Yes, in that case the usage is reasonable.
But the warning can easily be suppressed in that case using a double-cast.
> 4. There are all kinds of correctness analyses that can be
> performed on C programs that go far beyond what you'd
> expect a C compiler to do. Some of these are strong enough
> to only find bugs; some of these will only find code that
> should be carefully reviewed. Such analyses are so
> open-ended, imprecise, and unrelated to compilation, that a
> good strategy is to package them in tools like `lint'.
> You might even add extra annotation to your program to help
> lint-like tools be more accurate. Three levels of
> meaning for "this is clean code" are:
>
> a. it compiles
> b. it compiles with all the usual warnings
> enabled, without generating any warnings
> c. it passes inspection by <your favorite lint tools>
>
> Now, with the
> pointer<->integer conversion warnings enabled by default and by
> '-Wall', level (b) is gone.
If you think `-Wall' is supposed to mean your level (b), then I think
your are wrong. The documentation for -Wall says
| `-Wall'
| All of the above `-W' options combined.
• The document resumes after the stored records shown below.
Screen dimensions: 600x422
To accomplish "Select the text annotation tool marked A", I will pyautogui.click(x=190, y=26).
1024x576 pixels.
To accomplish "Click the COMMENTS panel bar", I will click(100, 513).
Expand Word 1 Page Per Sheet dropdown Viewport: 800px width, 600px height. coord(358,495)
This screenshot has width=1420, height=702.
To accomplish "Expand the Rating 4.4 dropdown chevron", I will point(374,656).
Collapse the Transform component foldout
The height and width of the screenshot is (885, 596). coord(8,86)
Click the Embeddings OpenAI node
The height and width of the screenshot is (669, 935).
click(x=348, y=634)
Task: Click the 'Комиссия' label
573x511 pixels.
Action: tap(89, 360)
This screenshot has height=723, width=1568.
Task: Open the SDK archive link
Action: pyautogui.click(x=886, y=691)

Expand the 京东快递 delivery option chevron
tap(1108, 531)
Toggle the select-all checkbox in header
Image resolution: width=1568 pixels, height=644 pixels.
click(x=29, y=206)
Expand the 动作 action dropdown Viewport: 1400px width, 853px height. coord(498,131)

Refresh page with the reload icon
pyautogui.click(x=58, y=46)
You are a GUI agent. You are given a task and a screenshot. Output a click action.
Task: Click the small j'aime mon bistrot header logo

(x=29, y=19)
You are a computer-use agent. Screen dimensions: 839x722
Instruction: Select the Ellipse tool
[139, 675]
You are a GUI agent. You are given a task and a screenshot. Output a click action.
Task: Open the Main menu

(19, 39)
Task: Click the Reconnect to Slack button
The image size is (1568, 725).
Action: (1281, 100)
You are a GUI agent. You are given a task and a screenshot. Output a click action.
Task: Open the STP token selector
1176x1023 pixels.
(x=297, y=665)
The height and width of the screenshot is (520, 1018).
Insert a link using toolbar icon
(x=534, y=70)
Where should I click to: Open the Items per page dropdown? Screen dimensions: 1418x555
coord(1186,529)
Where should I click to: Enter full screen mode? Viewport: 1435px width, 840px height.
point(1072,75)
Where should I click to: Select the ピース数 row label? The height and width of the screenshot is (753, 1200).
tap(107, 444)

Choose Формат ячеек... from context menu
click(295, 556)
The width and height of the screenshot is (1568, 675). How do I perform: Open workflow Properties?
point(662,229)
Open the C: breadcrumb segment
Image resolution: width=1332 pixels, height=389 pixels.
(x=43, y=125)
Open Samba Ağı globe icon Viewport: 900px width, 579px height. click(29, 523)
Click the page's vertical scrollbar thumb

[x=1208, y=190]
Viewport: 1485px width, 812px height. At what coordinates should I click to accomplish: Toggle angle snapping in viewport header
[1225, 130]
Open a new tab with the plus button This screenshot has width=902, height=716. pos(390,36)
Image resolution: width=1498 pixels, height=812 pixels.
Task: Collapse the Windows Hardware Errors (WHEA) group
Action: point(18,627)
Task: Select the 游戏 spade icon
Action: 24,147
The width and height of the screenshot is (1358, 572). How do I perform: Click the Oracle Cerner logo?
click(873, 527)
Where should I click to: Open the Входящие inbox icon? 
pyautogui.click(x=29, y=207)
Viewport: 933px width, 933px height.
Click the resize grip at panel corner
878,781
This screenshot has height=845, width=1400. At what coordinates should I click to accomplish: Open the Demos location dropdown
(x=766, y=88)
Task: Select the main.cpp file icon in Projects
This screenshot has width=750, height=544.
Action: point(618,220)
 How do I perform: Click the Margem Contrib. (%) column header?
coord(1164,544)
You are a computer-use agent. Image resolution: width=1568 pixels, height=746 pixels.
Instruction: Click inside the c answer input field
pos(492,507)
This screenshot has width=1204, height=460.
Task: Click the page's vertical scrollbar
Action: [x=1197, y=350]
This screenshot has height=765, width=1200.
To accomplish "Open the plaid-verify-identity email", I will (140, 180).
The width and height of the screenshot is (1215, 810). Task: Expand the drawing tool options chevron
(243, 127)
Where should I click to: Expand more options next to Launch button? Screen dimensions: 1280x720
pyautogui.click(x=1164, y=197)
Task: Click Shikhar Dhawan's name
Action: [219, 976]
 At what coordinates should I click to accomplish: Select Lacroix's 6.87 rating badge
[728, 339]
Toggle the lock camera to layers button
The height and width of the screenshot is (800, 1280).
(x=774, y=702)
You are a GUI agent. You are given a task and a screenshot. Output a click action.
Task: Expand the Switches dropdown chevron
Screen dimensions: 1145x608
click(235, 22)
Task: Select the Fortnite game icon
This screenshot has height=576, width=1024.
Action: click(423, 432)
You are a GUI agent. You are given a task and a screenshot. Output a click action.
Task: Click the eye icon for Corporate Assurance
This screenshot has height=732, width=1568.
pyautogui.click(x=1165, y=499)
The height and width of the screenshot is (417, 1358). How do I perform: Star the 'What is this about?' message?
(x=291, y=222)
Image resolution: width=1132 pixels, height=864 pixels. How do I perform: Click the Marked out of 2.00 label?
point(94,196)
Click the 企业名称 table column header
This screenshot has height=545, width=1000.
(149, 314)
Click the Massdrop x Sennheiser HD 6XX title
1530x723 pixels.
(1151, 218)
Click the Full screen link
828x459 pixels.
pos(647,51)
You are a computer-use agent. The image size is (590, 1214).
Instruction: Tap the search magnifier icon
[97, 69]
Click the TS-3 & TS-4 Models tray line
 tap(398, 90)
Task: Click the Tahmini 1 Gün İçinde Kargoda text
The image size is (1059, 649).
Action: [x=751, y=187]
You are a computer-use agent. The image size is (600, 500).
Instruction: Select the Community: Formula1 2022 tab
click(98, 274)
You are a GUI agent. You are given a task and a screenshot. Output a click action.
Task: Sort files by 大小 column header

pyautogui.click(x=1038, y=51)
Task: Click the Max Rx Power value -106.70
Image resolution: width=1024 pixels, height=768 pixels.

This enables all the
| warnings about constructions that some users consider
| questionable, and that are easy to avoid (or modify to prevent the
| warning), even in conjunction with macros.
The warning in question is definitely about a construct that
"some users consider questionable", and it is easy to avoid,
even in conjunction with macros, by using a double cast.
> When I first wrote this message, I said:
>
> Correct use of the double cast trick is only available to code
> that wants to rely on `intptr_t'.
No. See the code I posted, which doesn't rely on the existing of intptr_t.
> but thinking further about it, the double cast trick isn't even
> guaranteed to work in the presence of `intptr_t' since aren't we
> only guaranteed that `intptr_t' is large enough -- not that it isn't
> too large? (That's not a rhetorical question: I don't have a C99 spec.)
Yes, according to C99, intptr_t might be larger than a pointer.
But code using the double-cast trick will still work in that case.
It just might get a spurious warning. If that ever becomes a problem,
we can modify gcc to disable the warning on those platforms which
have intptr_t larger than a pointer.
> Support for levels (a) and (b) of the three levels of clean code
> listed above is something I consider to be an essential property of a
> real C compiler: a conceptually simple entity that is easy for
> programmers to control and that has a natural relationship to the
> language, sometimes augmented with fancy optimizations and combined
> (in tasteful ways) with features from tools like `lint'.
In that case, make patches for adding options to support level (b).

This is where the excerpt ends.